Beyond that, you bring up the ideal of “innocent before proven guilty”. It’s a good ideal, it’s an ideal I actually do agree with – but innocent before proven guilty doesn’t lead to innocent after proven guilty. Innocent before proven guilty, guilty after proven guilty. I don’t think the death penalty’s incompatible with fair or accurate trials and the presumption of innocence. Now, this is, I suppose, in a way similar to back when when Ames and I disagreed about there being a meaningful difference between pre-conviction and post-conviction torture. So be it.
As to rehabilitation as the theoretical goal of the Western penal system… you may be right (I admit to shaming ignorance). In that case, I disagree with the theoretical goals of the Western penal system. I do not regard rehabilitation as a worthwhile ends unto itself, nor as a worthwhile means towards what I had always understood to be the two goals of the penal system: punishment of the guilty and protection of the innocent – two goals that the death penalty serves extremely well.
Granted, while I like the presumption of innocence, I’d still only put n in the range from 1-2. Your skin may crawl with the thought of allowing the innocent to suffer in order to get to the guilty; I, on the other hand, feel discomfort with the reality that our society is not implacable in seeking out and destroying the guilty.
Posted by Steve | March 19, 2009, 9:58 pmYour skin may crawl with the thought of allowing the innocent to suffer in order to get to the guilty; I, on the other hand, feel discomfort with the reality that our society is not implacable in seeking out and destroying the guilty.

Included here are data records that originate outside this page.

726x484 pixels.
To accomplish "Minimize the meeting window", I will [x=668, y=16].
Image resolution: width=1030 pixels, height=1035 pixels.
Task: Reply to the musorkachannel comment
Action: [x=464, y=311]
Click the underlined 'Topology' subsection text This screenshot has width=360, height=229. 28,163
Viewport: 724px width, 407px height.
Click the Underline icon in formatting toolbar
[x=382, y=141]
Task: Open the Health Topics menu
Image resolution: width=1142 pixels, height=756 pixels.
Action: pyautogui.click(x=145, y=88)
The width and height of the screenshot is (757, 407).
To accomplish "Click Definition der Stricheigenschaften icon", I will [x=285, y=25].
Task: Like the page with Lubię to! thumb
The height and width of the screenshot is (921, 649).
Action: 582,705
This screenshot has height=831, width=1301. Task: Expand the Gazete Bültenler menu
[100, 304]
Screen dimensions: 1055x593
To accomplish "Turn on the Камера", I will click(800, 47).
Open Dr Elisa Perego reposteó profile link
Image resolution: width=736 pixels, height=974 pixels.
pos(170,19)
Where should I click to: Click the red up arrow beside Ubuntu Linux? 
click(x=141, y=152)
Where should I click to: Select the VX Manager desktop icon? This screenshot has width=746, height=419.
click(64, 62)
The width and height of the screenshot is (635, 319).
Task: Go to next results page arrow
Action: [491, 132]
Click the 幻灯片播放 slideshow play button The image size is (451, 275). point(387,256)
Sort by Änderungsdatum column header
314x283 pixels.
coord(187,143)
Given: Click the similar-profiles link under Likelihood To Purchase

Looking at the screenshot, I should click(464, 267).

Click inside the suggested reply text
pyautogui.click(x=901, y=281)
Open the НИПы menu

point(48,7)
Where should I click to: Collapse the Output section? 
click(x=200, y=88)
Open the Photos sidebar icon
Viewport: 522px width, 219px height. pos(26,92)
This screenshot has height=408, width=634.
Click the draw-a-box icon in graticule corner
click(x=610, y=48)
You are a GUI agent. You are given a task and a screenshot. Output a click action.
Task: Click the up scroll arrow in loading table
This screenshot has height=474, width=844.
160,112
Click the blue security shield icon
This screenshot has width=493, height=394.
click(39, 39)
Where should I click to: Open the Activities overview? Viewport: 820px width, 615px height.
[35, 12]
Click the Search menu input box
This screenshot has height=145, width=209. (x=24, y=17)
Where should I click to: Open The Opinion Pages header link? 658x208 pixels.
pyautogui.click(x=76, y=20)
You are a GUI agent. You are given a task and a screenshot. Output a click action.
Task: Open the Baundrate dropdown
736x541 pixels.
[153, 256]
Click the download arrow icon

If this weren’t 1:30 AM, I’d comment at greater length, but that, I think, is the heart of the disagreement on capital punishment. It’s a question of what one of my professors calls error deflection. Criminal justice will never be perfect, and if you’d prefer to err on the side of finality & righteous retribution, you’ll be pro-death penalty; if you’d prefer to err on the side of certainty & due process, you’ll be anti-death penalty.
I’ve struggled with this to some degree personally, but I think I’ve wound up closer to anti-death penalty – this after working on a case over the summer, which I’d written a post on but never published for confidentiality reasons, on a man that Tx executed upon the thinnest showing of guilt. It’s hard to be comfortable with the death penalty after reading records like that.
Posted by ACG | March 20, 2009, 12:29 amPersonally, I feel that life in prison is a far worse punishment than execution.
If I had the choice between spending the rest of my years in a maximum security prison, or painlessly going to sleep via a lethal injection…that’s not even a choice. I’d take the needle in a heartbeat.
I truly do not understand the mindset that places death as the worst possible outcome. There are things worse than death. Far worse.